▸ **Problem to solve**
Copy the records that follow exactly, leaving nothing out.
━━━━━━━━━━━━━━━━
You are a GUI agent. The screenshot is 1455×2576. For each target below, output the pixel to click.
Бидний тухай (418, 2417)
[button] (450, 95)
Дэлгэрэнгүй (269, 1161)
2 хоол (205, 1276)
━━━━━━━━━━━━━━━━
▸ **Exercise output**
You are a GUI agent. The screenshot is 1455×2576. For each target below, output the pixel to click.
Бидний тухай (418, 2417)
[button] (450, 95)
Дэлгэрэнгүй (269, 1161)
2 хоол (205, 1276)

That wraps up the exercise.